Essossinam Beguedou, Satyanarayana Narra, Ekua Afrakoma Armoo
et al.
The conventional energy source in cement industries is fossil fuels, mainly coal, which has a high environmental footprint. On average, energy expenditures account for 40% of the overall production costs per ton of cement. Reducing both the environmental impact and economic expenditure involves incorporating alternative energy sources (fuels) such as biomass, solid-derived fuel (SDF), refuse-derived fuel (RDF) etc. However, within cement plants, the substitution of conventional fossil fuels with alternative fuels poses several challenges due to the difficulty in incorporating additional fuel-saving techniques. Typically, an additional 3000 MJ of electricity per ton of clinker is required. One of the most effective solutions to this is thermal optimization through co-processing and pre-processing, which makes it possible to implement additional fossil-fuel-saving techniques. In developing nations such as Togo, waste-management systems rely on co-processing in cement factories through a waste-to-energy relationship. Also, there are some old cement plants with low-efficiency, multi-stage preheaters without pre-calciners, reciprocating huge coolers, low-efficiency motors etc., which still operate and need to be made environmentally sustainable. However, compared to modern kilns which can have up to 95% of energy recovery from waste, an old suspension preheater kiln can recover only up to 60% of its heat energy depending on the cooler type, and due to the lack of a bypass and combustion chamber (pre-calciner).

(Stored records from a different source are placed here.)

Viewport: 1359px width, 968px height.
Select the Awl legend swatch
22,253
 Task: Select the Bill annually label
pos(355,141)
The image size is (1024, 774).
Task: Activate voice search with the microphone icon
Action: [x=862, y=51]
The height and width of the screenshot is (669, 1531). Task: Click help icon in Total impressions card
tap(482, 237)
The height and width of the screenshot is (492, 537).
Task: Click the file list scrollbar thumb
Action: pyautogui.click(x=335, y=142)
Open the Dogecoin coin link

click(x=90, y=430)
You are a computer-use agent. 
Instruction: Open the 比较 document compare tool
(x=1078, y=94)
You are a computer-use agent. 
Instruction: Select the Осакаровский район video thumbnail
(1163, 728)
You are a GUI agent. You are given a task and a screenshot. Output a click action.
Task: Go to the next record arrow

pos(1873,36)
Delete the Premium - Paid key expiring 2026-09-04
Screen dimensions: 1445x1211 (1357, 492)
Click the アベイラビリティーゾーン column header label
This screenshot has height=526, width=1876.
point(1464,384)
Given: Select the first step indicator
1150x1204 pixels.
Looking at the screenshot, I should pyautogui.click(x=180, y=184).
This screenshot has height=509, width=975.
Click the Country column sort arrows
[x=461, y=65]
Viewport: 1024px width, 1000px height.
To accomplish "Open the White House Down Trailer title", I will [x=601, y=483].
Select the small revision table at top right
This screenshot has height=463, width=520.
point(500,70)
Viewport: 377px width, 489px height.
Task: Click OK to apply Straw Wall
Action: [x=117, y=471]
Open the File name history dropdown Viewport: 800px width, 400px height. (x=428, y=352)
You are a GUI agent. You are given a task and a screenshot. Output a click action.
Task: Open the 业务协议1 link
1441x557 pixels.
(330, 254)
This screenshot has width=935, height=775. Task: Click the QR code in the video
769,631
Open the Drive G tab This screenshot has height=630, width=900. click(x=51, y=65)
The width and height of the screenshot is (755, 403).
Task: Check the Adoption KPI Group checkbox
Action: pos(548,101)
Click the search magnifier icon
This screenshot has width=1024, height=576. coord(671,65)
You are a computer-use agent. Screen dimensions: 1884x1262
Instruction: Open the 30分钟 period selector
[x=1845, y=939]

This research paper evaluated the performance of a cement plant incorporating AF and presents the procedures and recommendations to optimize AF substitution in cement plants. To achieve this, a comparative performance study was carried out by assessing the alternative fuel characteristics and the equipment performance before and after the incorporation of the alternative fuel. Data were collected on the optimum substitution ratio, pre-processing and co-processing performance, raw-meal design and economic analysis. Results indicated that the cost to be covered per ton of waste input is €10.9 for solid-derived fuel (SDF), €15 for refuse-derived fuel (RDF), and that the co-processing cost optimization for the cement plant could have a cost saving of up to 7.81€/GJ. In conclusion, it is recommended that appropriate kiln and alternative-fuel models be created for forecasting production based on various AF.